Malgré cela, la proposition, le discours et la réflexion proposés par le film sont ambitieux. Sous forme de comédie, dans un espace extrêmement limité, un téléphone est suffisant pour entraîner une véritable tragédie. Une comédie bien actuelle, propre à notre époque, qui nous fera sourire et réfléchir. Comment nous servons-nous des nouvelles technologies? Connaissons-nous réellement nos proches? Perfectos desconocidos nous le montre à travers différentes situations tragi-comiques.
L’intimité à l’ère des smartphones
Les réseaux sociaux
Les réseaux sociaux font partie de nos vies, notre smartphone est presque le prolongement de notre bras et, en même temps, une sorte de journal. Nous le transportons toujours avec nous, nous conservons des images, des conversations et une infinité d’informations que nous voulons partager ou non. Par exemple, ce que nous faisons lorsque nous naviguons sur le web nous appartient et fait partie de notre vie privée. Nous ne sommes plus seuls. Le réseau nous accompagne.

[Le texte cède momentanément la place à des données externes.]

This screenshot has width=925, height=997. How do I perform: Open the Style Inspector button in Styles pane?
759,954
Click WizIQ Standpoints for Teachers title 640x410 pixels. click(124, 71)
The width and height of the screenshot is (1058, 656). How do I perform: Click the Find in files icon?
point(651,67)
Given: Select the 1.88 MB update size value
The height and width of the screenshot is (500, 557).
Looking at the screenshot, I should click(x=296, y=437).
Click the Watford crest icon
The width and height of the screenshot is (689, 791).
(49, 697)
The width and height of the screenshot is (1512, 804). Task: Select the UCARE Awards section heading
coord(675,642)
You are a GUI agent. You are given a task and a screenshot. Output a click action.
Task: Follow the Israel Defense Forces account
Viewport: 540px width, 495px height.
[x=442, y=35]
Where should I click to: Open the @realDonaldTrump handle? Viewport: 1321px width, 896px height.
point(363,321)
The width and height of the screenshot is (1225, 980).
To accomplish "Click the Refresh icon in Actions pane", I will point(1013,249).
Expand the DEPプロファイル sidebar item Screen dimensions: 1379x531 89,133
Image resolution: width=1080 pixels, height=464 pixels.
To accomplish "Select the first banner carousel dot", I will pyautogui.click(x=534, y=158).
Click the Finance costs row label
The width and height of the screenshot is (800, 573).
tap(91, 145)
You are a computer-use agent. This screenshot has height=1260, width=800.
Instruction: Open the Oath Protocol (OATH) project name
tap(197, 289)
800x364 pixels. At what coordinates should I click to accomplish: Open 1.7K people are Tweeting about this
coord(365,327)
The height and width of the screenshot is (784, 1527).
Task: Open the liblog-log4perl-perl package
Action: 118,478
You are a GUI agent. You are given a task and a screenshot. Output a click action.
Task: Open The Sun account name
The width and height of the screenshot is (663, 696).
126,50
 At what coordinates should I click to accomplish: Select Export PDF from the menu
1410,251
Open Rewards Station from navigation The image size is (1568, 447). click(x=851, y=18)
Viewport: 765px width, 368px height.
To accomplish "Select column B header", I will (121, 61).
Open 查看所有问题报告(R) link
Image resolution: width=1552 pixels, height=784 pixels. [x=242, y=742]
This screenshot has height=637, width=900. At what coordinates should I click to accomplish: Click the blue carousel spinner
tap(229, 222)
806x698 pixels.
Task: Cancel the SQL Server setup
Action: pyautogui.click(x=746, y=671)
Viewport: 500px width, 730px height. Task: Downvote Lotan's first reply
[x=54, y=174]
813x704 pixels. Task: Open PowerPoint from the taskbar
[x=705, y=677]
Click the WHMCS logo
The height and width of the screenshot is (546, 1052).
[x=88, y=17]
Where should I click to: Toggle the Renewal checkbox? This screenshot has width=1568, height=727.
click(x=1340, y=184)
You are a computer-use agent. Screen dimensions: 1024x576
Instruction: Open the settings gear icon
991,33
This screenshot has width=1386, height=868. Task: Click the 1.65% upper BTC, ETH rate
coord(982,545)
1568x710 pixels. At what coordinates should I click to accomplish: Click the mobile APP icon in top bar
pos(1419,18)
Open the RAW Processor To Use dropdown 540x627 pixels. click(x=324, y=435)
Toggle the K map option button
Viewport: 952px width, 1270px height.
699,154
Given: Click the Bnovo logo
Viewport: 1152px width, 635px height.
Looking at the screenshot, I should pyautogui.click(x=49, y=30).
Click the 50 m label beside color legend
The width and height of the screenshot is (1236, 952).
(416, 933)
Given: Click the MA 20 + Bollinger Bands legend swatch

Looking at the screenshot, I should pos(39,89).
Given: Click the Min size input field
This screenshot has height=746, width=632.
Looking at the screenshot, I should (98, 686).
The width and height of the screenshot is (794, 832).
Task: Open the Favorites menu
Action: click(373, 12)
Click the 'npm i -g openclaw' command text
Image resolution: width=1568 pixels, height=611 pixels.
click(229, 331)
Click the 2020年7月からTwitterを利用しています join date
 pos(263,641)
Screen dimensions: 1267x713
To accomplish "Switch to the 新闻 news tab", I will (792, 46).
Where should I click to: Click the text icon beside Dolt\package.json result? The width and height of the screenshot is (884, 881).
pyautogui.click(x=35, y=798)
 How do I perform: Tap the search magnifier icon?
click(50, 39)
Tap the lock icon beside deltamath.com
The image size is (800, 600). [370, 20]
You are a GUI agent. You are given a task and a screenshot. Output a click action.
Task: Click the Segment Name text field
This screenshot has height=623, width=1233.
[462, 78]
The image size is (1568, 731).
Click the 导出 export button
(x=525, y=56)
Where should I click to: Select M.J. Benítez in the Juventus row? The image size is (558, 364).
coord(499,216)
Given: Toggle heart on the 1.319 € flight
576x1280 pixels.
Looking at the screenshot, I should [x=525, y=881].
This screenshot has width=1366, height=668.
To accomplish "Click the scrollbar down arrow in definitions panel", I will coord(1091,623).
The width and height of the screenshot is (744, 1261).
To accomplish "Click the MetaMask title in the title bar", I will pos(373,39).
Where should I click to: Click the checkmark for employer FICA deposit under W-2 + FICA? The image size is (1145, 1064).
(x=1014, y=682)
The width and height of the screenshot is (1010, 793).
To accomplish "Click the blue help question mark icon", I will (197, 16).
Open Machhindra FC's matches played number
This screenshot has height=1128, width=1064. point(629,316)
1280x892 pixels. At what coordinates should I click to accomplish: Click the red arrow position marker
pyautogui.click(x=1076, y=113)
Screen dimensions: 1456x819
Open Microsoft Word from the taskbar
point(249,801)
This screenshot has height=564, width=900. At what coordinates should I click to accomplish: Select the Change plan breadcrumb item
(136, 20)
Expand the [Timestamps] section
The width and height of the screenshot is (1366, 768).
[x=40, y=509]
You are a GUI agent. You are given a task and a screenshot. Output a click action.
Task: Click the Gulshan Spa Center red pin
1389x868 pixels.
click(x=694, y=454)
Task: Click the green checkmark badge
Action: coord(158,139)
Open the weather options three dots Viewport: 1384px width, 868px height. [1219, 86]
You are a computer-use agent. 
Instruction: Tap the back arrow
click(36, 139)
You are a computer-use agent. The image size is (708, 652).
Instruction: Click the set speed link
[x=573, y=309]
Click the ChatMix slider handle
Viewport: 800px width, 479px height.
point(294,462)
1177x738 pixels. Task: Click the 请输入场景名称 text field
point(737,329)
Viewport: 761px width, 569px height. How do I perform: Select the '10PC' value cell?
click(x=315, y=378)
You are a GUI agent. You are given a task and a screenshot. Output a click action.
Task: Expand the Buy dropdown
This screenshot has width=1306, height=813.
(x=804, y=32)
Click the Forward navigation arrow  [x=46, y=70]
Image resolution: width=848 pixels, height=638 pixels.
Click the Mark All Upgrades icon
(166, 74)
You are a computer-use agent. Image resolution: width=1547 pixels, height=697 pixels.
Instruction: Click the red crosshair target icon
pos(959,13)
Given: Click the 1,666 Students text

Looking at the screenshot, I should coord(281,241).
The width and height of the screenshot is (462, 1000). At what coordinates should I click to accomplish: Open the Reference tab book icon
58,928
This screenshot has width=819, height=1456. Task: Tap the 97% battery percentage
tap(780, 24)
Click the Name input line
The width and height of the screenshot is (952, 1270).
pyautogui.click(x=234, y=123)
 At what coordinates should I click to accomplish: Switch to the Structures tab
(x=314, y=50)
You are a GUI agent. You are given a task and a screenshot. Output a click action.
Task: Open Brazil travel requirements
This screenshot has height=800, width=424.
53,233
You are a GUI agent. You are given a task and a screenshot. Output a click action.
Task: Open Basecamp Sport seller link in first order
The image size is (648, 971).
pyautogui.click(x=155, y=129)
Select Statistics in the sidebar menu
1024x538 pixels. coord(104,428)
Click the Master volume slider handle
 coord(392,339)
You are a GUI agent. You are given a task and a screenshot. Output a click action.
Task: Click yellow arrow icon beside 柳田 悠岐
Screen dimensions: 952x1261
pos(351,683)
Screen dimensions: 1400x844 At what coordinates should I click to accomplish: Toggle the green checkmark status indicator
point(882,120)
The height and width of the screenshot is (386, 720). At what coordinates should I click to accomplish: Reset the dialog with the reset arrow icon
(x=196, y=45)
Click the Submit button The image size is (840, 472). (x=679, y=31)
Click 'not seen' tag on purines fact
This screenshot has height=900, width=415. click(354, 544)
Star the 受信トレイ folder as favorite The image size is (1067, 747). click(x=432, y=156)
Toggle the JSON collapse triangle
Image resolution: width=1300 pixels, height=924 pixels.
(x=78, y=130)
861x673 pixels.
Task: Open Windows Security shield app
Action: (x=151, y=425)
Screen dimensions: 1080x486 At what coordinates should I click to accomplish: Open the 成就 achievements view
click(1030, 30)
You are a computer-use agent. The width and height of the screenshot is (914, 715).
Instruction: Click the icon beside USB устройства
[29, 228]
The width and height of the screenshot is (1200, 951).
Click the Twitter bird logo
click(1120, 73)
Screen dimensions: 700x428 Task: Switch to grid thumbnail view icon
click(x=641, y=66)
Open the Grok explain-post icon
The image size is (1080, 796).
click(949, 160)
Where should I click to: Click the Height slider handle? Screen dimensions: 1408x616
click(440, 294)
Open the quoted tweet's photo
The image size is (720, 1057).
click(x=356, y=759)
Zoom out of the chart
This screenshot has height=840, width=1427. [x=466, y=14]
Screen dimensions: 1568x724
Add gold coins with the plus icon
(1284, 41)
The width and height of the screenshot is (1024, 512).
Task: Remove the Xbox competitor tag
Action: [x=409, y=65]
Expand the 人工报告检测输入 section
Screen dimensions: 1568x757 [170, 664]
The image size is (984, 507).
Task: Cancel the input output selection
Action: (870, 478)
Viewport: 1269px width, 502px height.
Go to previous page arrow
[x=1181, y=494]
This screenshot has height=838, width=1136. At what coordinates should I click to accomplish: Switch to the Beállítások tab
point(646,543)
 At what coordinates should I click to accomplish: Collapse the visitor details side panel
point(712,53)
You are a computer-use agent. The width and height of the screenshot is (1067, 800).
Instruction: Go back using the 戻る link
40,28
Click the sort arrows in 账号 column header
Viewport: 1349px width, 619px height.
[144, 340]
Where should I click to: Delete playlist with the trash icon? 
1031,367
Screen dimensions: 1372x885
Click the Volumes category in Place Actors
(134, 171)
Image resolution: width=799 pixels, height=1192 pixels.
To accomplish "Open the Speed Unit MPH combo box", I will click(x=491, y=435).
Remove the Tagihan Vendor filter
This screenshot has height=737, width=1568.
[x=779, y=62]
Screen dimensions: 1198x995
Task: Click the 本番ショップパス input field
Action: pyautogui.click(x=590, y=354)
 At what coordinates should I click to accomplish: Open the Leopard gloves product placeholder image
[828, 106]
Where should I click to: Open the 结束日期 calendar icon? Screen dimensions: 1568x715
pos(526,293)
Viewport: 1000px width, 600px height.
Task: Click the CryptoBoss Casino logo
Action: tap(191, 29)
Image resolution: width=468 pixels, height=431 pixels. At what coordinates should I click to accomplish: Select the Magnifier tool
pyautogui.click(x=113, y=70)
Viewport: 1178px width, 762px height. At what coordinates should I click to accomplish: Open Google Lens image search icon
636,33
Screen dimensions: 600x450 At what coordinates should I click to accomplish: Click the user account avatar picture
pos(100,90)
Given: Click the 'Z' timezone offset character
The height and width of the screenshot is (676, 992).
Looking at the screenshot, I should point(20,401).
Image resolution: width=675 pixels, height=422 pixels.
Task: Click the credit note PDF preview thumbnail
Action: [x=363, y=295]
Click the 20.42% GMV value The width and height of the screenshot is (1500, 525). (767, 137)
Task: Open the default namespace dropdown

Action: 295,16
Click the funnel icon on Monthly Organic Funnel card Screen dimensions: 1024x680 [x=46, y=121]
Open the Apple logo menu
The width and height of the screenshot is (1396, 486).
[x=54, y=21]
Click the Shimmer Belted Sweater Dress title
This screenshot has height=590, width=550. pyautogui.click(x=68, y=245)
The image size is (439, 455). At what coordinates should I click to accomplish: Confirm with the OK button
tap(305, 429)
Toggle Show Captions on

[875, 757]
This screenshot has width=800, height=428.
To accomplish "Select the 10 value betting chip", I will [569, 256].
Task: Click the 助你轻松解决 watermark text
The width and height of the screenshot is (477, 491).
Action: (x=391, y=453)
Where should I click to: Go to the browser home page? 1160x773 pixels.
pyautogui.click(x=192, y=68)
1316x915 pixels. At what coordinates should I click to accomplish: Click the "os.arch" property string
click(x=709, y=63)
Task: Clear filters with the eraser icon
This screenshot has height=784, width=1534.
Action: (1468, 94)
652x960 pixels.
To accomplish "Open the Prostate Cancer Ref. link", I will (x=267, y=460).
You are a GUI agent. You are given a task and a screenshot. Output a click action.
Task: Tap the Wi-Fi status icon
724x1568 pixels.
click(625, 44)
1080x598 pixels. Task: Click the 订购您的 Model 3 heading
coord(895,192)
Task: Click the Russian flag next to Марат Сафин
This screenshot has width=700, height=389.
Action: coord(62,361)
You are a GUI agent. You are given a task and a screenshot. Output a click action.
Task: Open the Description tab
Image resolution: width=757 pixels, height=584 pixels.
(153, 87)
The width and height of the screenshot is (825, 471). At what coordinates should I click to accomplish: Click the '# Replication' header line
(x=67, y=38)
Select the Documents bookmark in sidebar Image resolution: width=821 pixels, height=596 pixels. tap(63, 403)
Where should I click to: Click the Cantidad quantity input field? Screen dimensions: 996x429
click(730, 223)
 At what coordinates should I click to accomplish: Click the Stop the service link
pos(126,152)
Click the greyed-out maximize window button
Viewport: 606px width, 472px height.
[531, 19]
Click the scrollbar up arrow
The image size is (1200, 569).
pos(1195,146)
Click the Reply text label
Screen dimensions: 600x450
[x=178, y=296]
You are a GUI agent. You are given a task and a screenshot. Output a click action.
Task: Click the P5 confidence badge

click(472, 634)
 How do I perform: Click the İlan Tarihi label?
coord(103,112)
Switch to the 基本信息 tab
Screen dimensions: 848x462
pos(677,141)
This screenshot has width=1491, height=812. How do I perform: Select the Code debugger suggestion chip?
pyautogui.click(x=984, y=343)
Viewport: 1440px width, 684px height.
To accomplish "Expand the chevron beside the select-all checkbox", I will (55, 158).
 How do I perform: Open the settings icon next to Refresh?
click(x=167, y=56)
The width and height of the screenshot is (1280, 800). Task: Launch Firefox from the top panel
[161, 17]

Et il est même le seul à connaître une partie de nos pensées les plus profondes.
Sur les réseaux sociaux, nous exposons l’image que nous voulons montrer au monde, les plus belles photos de notre voyage ou le repas que nous sommes en train d’apprécier. Mais qu’est-ce qui se cache réellement derrière tout cela? Nous vivons dans un monde où nous sommes constamment soumis à un jugement externe: c’est pour cela que nous essayons de faire attention à notre image, celle que nous voulons projeter au monde même si, de temps en temps, elle ne correspond pas à la réalité.
Entre vérité, mensonges et secrets
Nous pouvons dire, d’une certaine façon, que nous vivons dans un mensonge constant, une fausse réalité qui n’est rien de plus qu’une distorsion de nous-mêmes. Très souvent, nous ne croyons même pas ce que nous publions; nous suivons le « qu’en dira-t-on » et partageons des nouvelles que nous n’avons même pas lues mais dont le titre nous a interpellés. Perfectos desconocidos traite tout cela. Il s’agit d’une comédie qui cherche à mettre à nu un groupe d’amis, de personnes qui sont censées bien se connaître.
Les situations que nous présente De la Iglesia sont si abracadabrantes qu’elles perdent en crédibilité. Non pas parce qu’elles sont impossibles mais parce qu’il est difficile de croire qu’un groupe de personnes avec autant de secrets puisse être tenté de les exposer. Actuellement, c’est la dernière chose que nous voudrions, nous exposer, montrer notre vérité intime. Même si nous pouvons penser que c’est précisément ce contrôle qui pousse les personnages du films à se laisser emporter par la situation.
Faire tomber les masques
Les personnages se libèrent de leur masque et laissent éclater au grand jour leurs secrets les plus obscurs. Ils prennent le risque de perdre tout ce qu’ils ont. La comédie part, précisément, d’un point tragique et d’une sorte de misère. Nous rions en voyant les hasards se succéder au fil de la trame. Des hasards qui mettent sûrement fin à l’amitié et l’affection de tous ces gens.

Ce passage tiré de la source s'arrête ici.